ET-1 is a potent vasoconstrictor, and its increase in endothelial cells leads to endothelial dysfunction and cardiovascular disorders (20). NO is the most important vascular relaxing factor, which is also regulated in the endothelium, and alterations in the endothelial production of NO are known to correlate with endothelial dysfunction (21). Compared with the normal rats, an increase in the serum level of ET-1 was observed in the model group, whereas oleanolic acid administration significantly downregulated the level of ET-1 in the diabetic rats (Fig. 3A). The results also showed that the levels of NO were significantly decreased in the serum of diabetic rats, compared with the non-diabetic control group. Oleanolic acid administration significantly prevented the hyperglycemia-induced decrease NO in diabetic rats (Fig. 3B). The serum concentration of vWF, a well-known marker of endothelial function/injury, was significantly higher in the diabetic rats, compared with that in the control group rats (Fig. 3C). Oleanolic acid treatment significantly reduced the levels of vWF in the diabetic rats. The findings also demonstrated that oleanolic acid significantly reversed the hyperglycemia-induced increase in vascular permeability (Fig. 3D), which is a characteristic of diabetic vasculopathy (22).
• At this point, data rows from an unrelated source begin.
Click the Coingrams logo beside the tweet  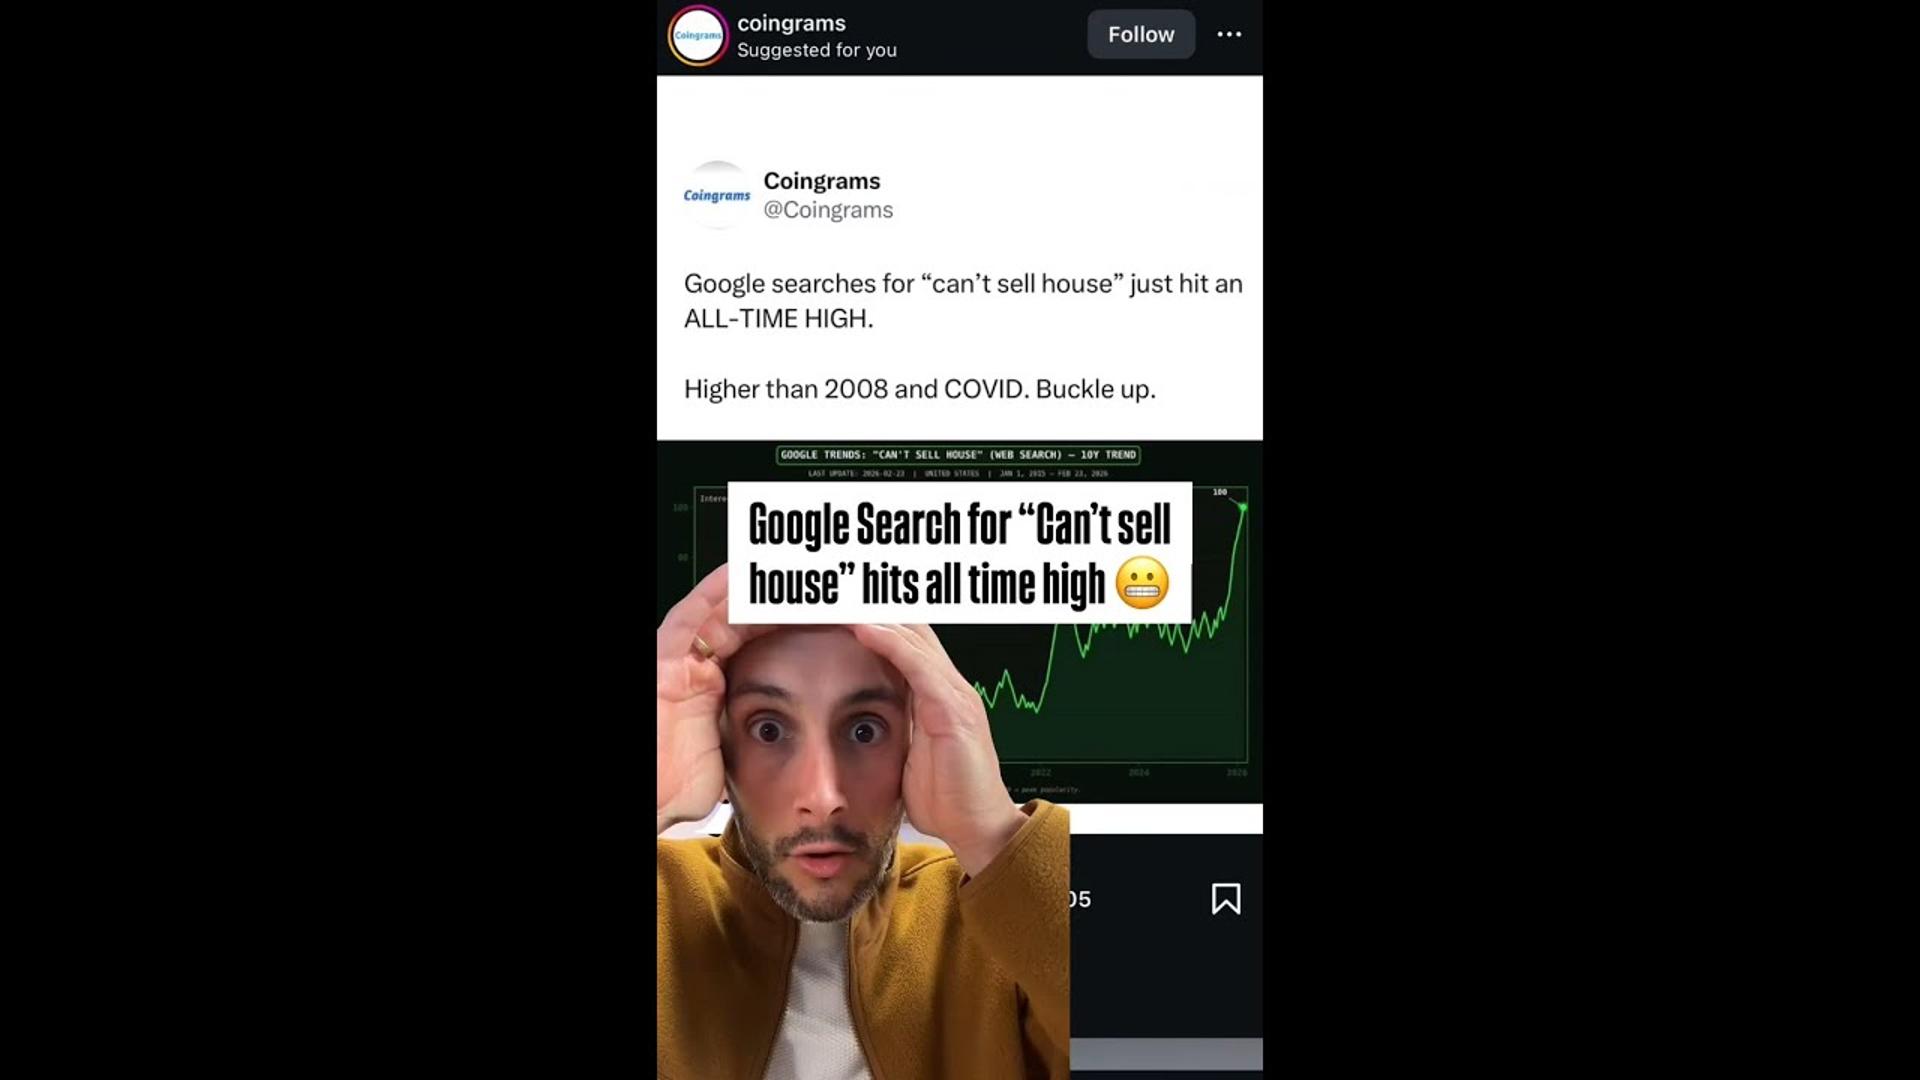tap(717, 195)
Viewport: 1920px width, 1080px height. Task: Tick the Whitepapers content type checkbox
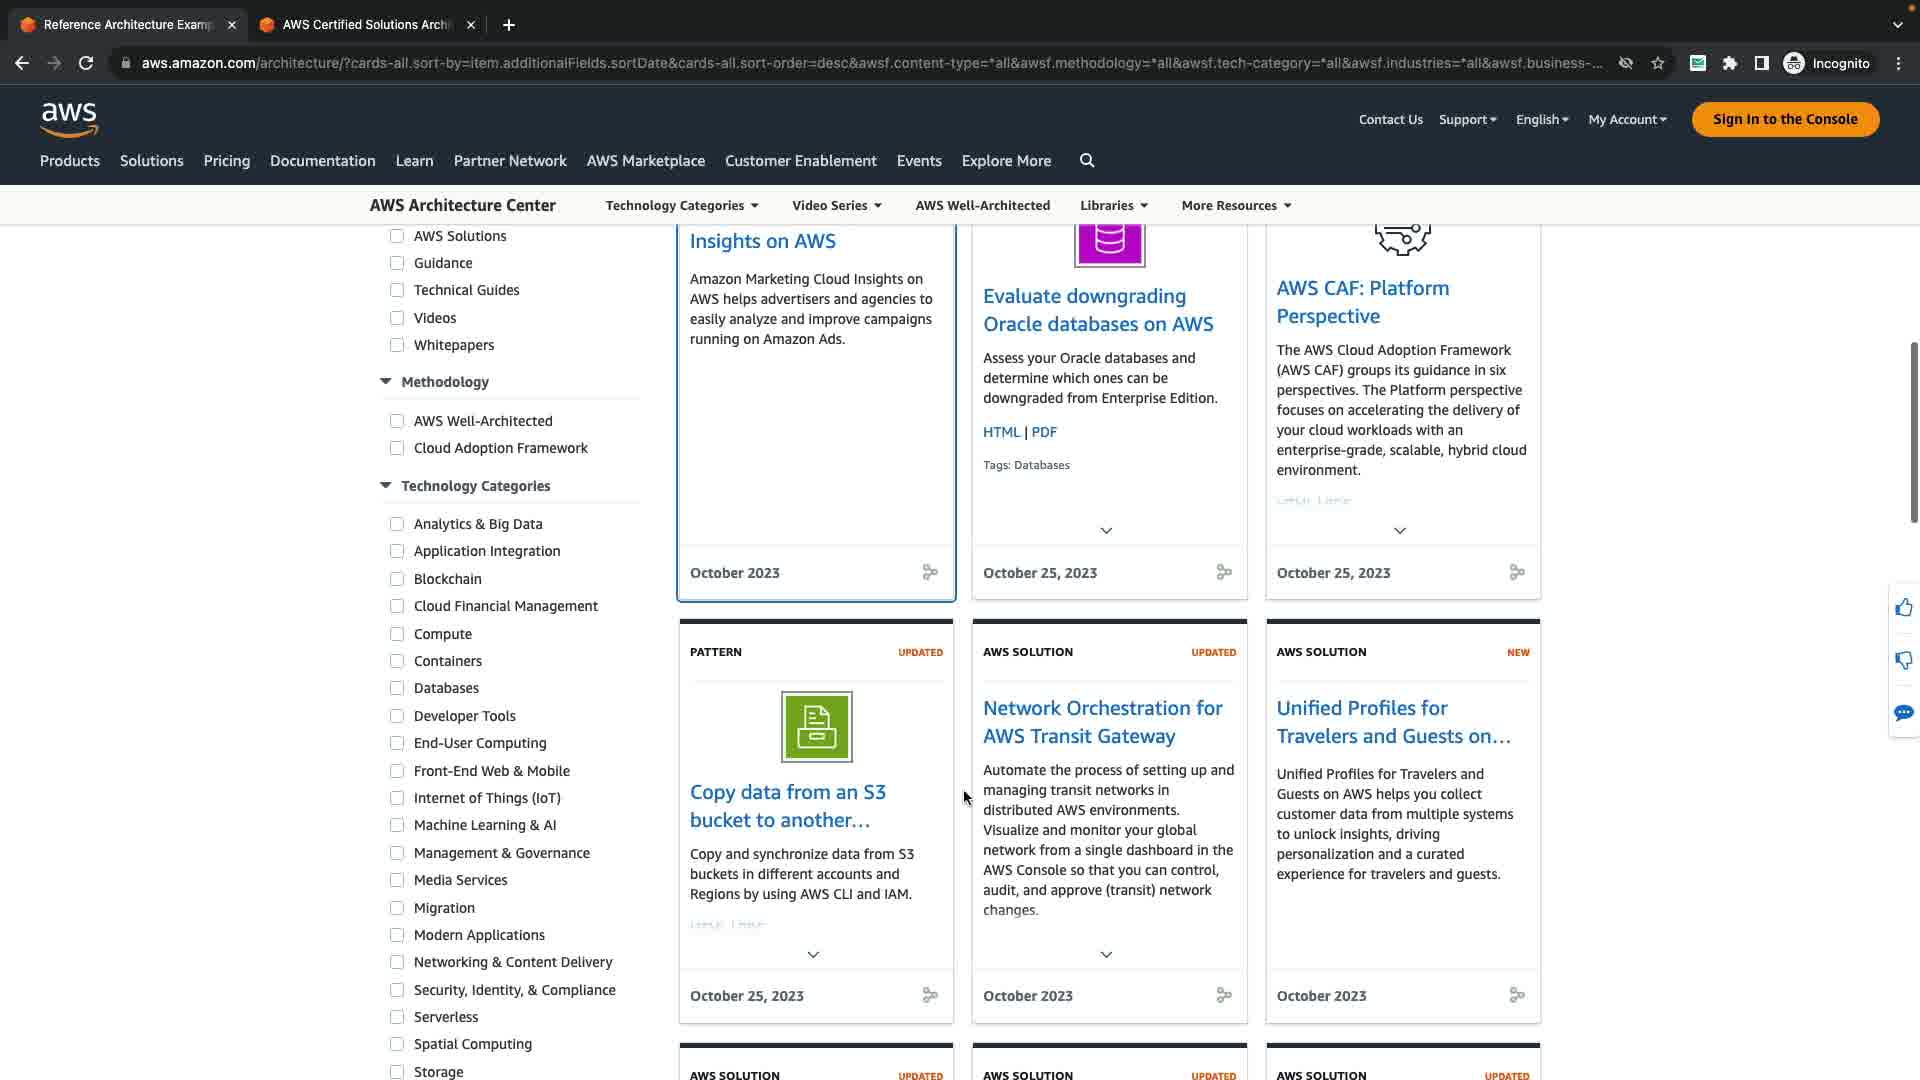tap(397, 345)
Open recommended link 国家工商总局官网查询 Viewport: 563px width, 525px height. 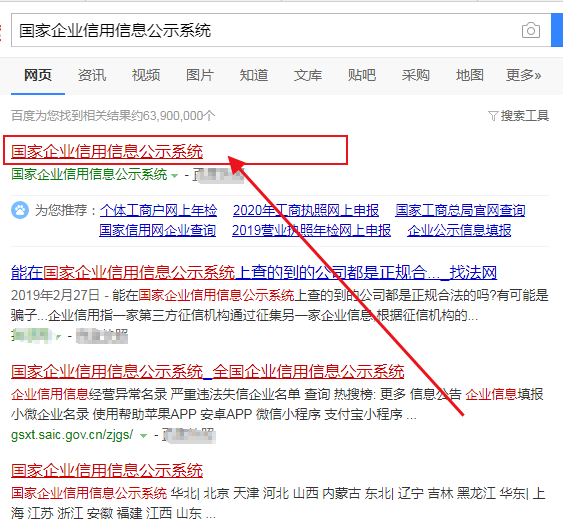click(460, 210)
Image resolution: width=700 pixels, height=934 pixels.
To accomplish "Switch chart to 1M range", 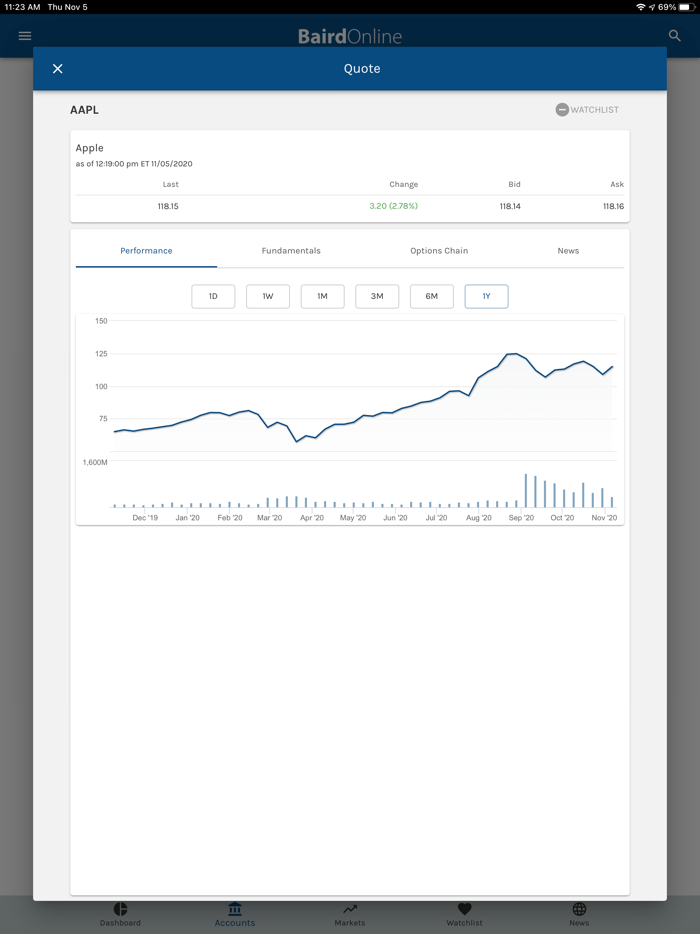I will coord(322,296).
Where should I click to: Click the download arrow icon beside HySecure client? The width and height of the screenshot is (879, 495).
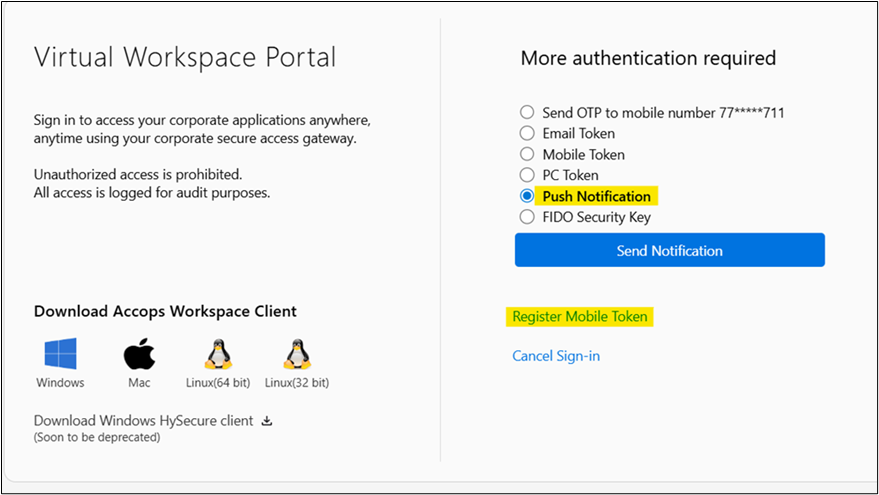[x=267, y=421]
Consistent with the results described above, the present study confirmed that the mRNA and protein expression levels of ET-1 were markedly upregulated in the carotid artery of diabetic rats, compared with those of non-diabetic control rats. Oleanolic acid administration significantly downregulated the mRNA and protein expression of ET-1 in the diabetic rats (Fig. 4A and B).

As shown in Fig. 5A, hyperglycemia resulted in upregulation of the serum level of TNF-α in the rat model of carotid artery injury, compared with that in the control group. Similarly, the serum levels of IL-1β (Fig. 5B), IL-6 (Fig. 5C) and IL-18 (Fig. 5D) were significantly increased in the diabetic rats, compared with those in the control group rats. However, oleanolic acid administration led to significant decreases in the levels of TNF-α, IL-1β, IL-6 and IL-18 (Fig. 5A-D). These results suggested a major role for oleanolic acid in reducing the circulating levels of pro-inflammatory cytokines. To further investigate the anti-inflammatory effect of oleanolic acid and its molecular mechanisms in the progression of hyperglycemia-induced carotid artery injury, the expression levels of NLRP3 inflammasome components were examined in the carotid arteries of the rats. RT-qPCR and western blot analyses of the expression levels of NLRP3 inflammasome components in the carotid arteries revealed that the mRNA levels of NLRP3 (Fig. 6A), caspase-1 (Fig. 6B) and IL-1β (Fig. 6C), and their protein levels (Fig. 6D and E) were higher in the diabetic rats, compared with those in the control group rats. Oleanolic acid administration led to significant decreases in the levels of these NLRP3 inflammasome components.